- YOUR ASSIGNMENT: Repeat the data in full. Every line must match.

━━━━━━━━━━

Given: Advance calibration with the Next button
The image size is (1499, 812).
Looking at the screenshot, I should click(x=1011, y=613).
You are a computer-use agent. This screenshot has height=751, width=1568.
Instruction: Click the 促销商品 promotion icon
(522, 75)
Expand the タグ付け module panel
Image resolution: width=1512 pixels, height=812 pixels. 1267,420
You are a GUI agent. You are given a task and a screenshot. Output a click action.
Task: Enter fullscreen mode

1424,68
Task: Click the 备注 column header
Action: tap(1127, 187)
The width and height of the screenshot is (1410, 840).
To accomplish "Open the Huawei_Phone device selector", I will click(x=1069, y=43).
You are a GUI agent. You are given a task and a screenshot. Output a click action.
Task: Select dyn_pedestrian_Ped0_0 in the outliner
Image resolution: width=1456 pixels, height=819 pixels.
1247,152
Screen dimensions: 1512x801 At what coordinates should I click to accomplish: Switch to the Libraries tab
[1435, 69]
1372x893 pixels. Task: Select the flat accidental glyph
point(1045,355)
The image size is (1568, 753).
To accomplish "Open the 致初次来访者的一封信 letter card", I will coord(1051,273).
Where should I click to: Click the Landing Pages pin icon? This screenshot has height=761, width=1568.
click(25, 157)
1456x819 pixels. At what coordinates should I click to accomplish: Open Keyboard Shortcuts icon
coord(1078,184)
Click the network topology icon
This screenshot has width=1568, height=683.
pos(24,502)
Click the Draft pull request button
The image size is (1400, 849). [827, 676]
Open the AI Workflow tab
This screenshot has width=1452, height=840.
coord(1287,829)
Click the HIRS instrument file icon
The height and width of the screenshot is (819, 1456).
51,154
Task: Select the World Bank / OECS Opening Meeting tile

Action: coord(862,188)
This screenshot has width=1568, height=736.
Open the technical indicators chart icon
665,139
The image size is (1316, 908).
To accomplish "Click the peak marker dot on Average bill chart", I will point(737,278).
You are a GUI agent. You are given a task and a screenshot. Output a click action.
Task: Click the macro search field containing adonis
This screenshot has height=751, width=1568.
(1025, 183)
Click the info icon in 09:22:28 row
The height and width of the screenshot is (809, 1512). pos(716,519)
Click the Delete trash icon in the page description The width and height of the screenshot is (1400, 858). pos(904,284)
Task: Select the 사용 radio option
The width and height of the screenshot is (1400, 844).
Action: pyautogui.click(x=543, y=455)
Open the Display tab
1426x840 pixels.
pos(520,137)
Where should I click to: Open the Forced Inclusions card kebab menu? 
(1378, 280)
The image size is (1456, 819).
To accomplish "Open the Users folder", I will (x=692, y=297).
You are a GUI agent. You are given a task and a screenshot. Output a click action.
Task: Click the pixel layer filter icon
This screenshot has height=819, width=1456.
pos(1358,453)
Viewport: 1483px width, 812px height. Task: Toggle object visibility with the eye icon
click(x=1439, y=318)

━━━━━━━━━━

- WRITTEN RESPONSE:
Given: Advance calibration with the Next button
The image size is (1499, 812).
Looking at the screenshot, I should click(x=1011, y=613).
You are a computer-use agent. This screenshot has height=751, width=1568.
Instruction: Click the 促销商品 promotion icon
(522, 75)
Expand the タグ付け module panel
Image resolution: width=1512 pixels, height=812 pixels. 1267,420
You are a GUI agent. You are given a task and a screenshot. Output a click action.
Task: Enter fullscreen mode

1424,68
Task: Click the 备注 column header
Action: tap(1127, 187)
The width and height of the screenshot is (1410, 840).
To accomplish "Open the Huawei_Phone device selector", I will click(x=1069, y=43).
You are a GUI agent. You are given a task and a screenshot. Output a click action.
Task: Select dyn_pedestrian_Ped0_0 in the outliner
Image resolution: width=1456 pixels, height=819 pixels.
1247,152
Screen dimensions: 1512x801 At what coordinates should I click to accomplish: Switch to the Libraries tab
[1435, 69]
1372x893 pixels. Task: Select the flat accidental glyph
point(1045,355)
The image size is (1568, 753).
To accomplish "Open the 致初次来访者的一封信 letter card", I will coord(1051,273).
Where should I click to: Click the Landing Pages pin icon? This screenshot has height=761, width=1568.
click(25, 157)
1456x819 pixels. At what coordinates should I click to accomplish: Open Keyboard Shortcuts icon
coord(1078,184)
Click the network topology icon
This screenshot has width=1568, height=683.
pos(24,502)
Click the Draft pull request button
The image size is (1400, 849). [827, 676]
Open the AI Workflow tab
This screenshot has width=1452, height=840.
coord(1287,829)
Click the HIRS instrument file icon
The height and width of the screenshot is (819, 1456).
51,154
Task: Select the World Bank / OECS Opening Meeting tile

Action: coord(862,188)
This screenshot has width=1568, height=736.
Open the technical indicators chart icon
665,139
The image size is (1316, 908).
To accomplish "Click the peak marker dot on Average bill chart", I will point(737,278).
You are a GUI agent. You are given a task and a screenshot. Output a click action.
Task: Click the macro search field containing adonis
This screenshot has height=751, width=1568.
(1025, 183)
Click the info icon in 09:22:28 row
The height and width of the screenshot is (809, 1512). pos(716,519)
Click the Delete trash icon in the page description The width and height of the screenshot is (1400, 858). pos(904,284)
Task: Select the 사용 radio option
The width and height of the screenshot is (1400, 844).
Action: pyautogui.click(x=543, y=455)
Open the Display tab
1426x840 pixels.
pos(520,137)
Where should I click to: Open the Forced Inclusions card kebab menu? 
(1378, 280)
The image size is (1456, 819).
To accomplish "Open the Users folder", I will (x=692, y=297).
You are a GUI agent. You are given a task and a screenshot. Output a click action.
Task: Click the pixel layer filter icon
This screenshot has height=819, width=1456.
pos(1358,453)
Viewport: 1483px width, 812px height. Task: Toggle object visibility with the eye icon
click(x=1439, y=318)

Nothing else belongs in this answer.